(Input records Opens)

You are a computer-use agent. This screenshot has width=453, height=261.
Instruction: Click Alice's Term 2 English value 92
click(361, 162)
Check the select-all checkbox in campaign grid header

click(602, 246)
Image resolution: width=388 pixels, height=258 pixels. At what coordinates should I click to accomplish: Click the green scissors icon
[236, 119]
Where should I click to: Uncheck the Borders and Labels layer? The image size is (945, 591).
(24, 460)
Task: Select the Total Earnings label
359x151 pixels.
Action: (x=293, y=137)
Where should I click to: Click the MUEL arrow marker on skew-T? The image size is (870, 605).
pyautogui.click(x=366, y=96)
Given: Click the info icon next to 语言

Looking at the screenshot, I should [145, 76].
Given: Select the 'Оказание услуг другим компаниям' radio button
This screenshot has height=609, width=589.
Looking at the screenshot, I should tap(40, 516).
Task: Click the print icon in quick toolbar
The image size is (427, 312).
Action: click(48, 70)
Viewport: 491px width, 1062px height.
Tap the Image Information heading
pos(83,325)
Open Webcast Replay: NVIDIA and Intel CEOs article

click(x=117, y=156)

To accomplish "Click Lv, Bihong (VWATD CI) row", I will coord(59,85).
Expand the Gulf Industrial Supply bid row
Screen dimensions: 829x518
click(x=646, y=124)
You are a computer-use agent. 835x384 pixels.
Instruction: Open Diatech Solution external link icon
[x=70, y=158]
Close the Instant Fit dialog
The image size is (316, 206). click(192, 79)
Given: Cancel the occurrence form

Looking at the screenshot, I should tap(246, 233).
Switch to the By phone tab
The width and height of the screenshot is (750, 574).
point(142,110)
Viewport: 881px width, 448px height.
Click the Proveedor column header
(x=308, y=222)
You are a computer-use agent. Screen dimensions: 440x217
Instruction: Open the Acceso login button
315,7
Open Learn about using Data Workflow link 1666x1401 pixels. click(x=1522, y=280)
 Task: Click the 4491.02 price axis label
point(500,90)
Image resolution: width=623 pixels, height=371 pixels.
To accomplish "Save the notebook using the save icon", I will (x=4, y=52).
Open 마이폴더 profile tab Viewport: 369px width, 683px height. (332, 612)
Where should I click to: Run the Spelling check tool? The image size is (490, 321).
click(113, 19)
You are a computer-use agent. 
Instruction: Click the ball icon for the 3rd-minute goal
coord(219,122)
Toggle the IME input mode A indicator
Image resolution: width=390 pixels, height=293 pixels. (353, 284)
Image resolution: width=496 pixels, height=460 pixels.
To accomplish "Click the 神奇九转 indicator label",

(Input records Closes)

Required work>
What are the lines above that hold the string "will"? Copy them.

Answer box>
To accomplish "Click Lv, Bihong (VWATD CI) row", I will coord(59,85).
To accomplish "Save the notebook using the save icon", I will (x=4, y=52).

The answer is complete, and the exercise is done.